Excerpted passage:
A thing to remember always: avoid greenish tones.
Chassériau.
CXLVIII
One is a colourist by values, by colour and light; there are colourists who are luminarists as there are colourists pure and simple. Titian is a colourist but not a luminarist, while Correggio is a colourist and a luminarist.
The simple colourists are those who content themselves with representing the tones in their value and colour without troubling about the magic of light; they also give to tones all their intensity.
The luminarists, as the word indicates, make light the most important thing. Three names will make you understand; Rembrandt, Correggio, and Claude Lorraine.
Claude, taking the light of the sun for a starting-point, justifies his method by nature: you know that he starts from a luminous point, and that point is the sun.
To make this brilliant you must make great sacrifices, for you have no doubt remarked that we painters always begin with a half-tint; as our paintings are not brightened by the light of the sun, and start with a half-tint, it is necessary by the magic of tones to make this half-tint shine like a luminous thing. You see that it is a difficult problem to solve; how does Claude do it? He does not copy the exact tones of nature, since beginning with a dull one, he is obliged to make it luminous. He transposes as in music; he observes all things constituting light, remarks that the rays prevent us from seizing the outline of a bright object, that then the flame is enveloped by a bright halo; then by a second one less vivid, and so on until the tones become dull and sombre. In short, to make myself understood, his picture seen from distance represents a flame.
Correggio also works in this way. Take for example his picture of Antiope.

[Collection entries]
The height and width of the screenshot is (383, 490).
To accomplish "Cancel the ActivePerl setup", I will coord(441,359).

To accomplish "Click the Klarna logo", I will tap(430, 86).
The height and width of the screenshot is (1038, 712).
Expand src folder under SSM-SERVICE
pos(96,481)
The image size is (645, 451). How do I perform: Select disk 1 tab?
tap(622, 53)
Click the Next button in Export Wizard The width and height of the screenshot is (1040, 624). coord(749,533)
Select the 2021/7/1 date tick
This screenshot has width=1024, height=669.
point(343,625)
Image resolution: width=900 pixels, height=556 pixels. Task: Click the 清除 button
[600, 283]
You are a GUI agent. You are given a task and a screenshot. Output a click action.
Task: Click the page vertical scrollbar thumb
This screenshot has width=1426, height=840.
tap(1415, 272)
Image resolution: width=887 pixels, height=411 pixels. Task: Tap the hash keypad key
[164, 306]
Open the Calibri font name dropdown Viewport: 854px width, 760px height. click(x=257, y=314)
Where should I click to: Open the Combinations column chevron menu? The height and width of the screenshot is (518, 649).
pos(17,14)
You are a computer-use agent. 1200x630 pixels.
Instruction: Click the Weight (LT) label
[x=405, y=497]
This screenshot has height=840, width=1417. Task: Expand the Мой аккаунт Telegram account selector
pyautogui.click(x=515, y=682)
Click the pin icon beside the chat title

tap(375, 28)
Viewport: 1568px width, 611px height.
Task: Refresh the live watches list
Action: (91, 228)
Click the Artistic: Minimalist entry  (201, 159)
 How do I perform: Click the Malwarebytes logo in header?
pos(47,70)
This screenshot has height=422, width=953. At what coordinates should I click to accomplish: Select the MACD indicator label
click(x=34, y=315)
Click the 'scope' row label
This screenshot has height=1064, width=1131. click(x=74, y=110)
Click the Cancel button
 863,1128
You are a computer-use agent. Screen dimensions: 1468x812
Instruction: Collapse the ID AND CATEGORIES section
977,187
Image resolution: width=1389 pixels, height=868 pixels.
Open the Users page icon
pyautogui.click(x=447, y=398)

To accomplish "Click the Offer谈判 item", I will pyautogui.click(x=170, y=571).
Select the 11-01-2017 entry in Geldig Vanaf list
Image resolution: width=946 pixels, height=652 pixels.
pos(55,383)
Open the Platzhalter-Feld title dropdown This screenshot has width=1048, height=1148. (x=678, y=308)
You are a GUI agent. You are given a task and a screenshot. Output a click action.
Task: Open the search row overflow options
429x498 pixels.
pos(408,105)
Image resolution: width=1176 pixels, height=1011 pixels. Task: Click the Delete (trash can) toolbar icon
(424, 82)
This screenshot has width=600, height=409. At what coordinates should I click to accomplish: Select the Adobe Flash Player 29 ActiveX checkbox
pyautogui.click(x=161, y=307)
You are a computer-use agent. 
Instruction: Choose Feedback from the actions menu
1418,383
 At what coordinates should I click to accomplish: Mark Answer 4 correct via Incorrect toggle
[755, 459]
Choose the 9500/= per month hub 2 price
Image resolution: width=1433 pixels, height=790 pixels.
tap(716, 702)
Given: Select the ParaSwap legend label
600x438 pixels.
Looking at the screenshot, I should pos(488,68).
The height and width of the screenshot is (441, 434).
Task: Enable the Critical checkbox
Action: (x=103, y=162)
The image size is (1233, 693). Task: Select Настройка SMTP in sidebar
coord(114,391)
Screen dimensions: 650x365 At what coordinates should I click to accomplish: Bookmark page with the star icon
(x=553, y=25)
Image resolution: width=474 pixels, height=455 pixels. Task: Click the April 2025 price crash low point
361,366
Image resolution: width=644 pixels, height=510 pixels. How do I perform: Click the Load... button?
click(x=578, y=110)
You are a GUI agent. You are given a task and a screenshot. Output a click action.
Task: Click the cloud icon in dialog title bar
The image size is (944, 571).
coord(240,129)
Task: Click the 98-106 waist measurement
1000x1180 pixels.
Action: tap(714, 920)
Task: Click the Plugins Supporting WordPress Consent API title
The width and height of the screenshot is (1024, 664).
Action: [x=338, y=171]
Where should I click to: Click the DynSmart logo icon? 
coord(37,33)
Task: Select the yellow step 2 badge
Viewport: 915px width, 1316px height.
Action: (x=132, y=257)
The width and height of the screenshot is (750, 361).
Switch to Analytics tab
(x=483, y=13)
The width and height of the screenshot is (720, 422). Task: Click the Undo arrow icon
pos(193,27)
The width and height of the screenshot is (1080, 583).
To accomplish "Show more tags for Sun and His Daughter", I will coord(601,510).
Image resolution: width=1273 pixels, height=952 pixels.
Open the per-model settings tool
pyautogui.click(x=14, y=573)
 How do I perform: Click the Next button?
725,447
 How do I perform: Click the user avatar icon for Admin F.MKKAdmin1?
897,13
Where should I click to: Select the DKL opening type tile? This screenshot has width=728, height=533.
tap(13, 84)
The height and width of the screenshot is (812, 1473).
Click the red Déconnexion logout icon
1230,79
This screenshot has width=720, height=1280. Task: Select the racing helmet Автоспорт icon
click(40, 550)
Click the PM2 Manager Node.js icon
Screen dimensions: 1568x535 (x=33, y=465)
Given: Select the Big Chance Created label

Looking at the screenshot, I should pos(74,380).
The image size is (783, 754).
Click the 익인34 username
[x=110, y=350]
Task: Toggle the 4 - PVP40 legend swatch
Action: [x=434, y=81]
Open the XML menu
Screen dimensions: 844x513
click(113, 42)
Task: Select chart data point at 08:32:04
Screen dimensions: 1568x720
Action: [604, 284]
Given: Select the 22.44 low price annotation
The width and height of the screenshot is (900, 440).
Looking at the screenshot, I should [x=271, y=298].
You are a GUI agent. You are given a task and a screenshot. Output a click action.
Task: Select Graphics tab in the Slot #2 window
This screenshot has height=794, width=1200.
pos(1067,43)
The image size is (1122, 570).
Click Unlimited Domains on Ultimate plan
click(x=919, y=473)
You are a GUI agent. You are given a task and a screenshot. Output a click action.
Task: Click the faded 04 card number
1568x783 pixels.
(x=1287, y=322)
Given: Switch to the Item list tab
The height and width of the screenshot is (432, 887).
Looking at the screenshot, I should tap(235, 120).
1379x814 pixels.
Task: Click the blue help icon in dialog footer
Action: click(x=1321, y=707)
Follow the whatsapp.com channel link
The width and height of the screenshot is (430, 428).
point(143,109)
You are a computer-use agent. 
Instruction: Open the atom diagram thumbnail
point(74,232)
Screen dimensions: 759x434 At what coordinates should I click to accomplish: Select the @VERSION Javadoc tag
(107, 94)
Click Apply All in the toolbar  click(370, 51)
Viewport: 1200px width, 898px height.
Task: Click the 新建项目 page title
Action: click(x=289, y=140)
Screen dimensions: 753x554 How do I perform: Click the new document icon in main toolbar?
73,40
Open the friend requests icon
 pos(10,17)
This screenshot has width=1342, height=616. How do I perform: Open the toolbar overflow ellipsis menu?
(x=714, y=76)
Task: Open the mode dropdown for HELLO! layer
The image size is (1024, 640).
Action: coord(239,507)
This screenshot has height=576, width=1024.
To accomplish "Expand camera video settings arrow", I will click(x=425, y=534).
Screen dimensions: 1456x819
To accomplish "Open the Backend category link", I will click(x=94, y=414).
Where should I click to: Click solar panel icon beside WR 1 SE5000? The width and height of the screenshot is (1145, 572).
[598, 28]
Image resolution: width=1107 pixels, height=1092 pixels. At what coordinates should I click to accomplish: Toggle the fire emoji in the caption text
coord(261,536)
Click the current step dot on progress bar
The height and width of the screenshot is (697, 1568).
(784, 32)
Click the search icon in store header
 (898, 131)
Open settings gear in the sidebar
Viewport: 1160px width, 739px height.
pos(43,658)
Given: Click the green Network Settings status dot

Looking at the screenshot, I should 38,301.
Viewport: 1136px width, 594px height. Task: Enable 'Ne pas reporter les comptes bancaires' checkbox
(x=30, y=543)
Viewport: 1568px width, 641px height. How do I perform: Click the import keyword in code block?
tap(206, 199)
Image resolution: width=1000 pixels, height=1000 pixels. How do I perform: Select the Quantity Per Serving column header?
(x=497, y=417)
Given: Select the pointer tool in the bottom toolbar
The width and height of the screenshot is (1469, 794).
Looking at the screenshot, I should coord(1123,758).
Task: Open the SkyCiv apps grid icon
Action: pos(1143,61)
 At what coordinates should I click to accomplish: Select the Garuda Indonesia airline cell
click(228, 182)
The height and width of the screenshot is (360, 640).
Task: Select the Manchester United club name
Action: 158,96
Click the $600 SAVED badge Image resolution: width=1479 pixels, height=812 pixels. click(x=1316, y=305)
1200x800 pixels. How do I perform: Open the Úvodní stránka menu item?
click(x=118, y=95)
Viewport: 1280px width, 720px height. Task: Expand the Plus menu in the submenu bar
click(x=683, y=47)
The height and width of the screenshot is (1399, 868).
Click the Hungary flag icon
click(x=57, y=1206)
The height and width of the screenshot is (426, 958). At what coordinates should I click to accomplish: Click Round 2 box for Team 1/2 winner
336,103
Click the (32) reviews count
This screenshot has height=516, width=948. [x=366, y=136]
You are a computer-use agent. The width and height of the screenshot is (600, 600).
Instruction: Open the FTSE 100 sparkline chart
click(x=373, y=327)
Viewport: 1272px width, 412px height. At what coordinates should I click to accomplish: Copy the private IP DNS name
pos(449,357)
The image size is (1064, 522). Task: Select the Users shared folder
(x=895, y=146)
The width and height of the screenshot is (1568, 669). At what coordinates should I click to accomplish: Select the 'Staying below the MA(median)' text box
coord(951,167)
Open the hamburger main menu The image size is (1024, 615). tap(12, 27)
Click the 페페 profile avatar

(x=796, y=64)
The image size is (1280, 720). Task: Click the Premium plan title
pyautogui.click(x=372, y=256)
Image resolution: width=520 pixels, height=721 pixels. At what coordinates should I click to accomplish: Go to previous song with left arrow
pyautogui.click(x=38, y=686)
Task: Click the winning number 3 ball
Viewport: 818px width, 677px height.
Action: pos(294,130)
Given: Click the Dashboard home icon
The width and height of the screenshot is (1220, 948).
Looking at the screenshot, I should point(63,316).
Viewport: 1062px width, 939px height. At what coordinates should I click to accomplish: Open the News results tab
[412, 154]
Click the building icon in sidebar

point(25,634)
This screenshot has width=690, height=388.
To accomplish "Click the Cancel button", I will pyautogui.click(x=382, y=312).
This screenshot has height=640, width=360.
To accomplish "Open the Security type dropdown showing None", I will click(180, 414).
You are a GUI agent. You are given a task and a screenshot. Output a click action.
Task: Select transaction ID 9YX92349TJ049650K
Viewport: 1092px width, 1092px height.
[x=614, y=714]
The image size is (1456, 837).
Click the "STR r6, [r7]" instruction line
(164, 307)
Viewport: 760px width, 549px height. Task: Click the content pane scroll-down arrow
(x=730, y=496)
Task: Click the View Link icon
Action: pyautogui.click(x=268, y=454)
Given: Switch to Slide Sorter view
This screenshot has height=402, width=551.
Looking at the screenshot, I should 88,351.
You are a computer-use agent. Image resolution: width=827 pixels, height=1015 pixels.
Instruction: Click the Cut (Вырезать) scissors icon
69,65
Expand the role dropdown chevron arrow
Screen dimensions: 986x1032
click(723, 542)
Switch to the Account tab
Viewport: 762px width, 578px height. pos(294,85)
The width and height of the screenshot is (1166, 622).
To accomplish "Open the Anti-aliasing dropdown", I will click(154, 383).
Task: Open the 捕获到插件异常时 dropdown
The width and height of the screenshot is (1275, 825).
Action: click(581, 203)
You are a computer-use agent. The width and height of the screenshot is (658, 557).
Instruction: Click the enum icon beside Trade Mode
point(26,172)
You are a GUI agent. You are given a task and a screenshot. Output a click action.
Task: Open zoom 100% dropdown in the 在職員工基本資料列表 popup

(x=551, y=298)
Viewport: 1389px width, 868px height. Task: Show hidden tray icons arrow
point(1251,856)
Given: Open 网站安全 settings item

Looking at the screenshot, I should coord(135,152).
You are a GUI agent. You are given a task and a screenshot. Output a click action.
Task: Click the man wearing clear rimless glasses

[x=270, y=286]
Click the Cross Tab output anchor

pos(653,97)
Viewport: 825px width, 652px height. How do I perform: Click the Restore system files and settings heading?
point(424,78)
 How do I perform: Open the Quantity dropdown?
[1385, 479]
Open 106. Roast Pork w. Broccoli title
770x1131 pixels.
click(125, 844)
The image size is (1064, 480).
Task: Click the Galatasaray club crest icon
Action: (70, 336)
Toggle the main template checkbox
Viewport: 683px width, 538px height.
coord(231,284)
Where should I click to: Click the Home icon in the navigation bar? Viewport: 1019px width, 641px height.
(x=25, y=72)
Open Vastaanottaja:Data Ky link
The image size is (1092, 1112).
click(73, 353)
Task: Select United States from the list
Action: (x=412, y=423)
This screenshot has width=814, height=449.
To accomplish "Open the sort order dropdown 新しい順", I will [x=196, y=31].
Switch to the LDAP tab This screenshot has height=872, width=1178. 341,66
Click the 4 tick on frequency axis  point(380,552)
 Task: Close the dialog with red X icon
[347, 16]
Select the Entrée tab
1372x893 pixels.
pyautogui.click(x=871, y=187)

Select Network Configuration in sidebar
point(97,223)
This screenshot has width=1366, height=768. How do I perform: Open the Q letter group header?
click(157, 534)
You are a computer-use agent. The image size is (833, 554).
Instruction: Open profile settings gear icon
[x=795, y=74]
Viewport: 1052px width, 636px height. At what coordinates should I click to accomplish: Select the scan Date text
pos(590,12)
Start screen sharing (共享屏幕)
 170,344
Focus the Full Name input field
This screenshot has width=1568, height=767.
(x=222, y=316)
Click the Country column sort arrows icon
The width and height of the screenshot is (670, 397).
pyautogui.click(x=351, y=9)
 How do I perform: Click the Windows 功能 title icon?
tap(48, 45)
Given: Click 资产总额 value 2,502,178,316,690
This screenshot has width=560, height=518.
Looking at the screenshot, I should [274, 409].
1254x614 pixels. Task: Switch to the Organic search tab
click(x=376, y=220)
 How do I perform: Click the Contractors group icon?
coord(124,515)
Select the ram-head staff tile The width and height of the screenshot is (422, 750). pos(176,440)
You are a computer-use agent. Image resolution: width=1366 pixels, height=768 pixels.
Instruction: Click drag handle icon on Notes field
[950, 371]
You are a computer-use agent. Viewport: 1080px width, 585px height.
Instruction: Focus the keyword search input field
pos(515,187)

Parts of the exercise:
1 - Answer these from the notes on colourists and luminarists:
(a) Which painter is named as a colourist but not a luminarist?
(b) What is the luminous point that Claude starts from?
(c) Which picture of Correggio's is offered as an example?
2 - Print everything in the notes on colourists and luminarists from "A thing to remember" down to "all their intensity.".

Solutions by task:
1 -
(a) Titian
(b) The sun
(c) His picture of Antiope

2 -
A thing to remember always: avoid greenish tones.
Chassériau.
CXLVIII
One is a colourist by values, by colour and light; there are colourists who are luminarists as there are colourists pure and simple. Titian is a colourist but not a luminarist, while Correggio is a colourist and a luminarist.
The simple colourists are those who content themselves with representing the tones in their value and colour without troubling about the magic of light; they also give to tones all their intensity.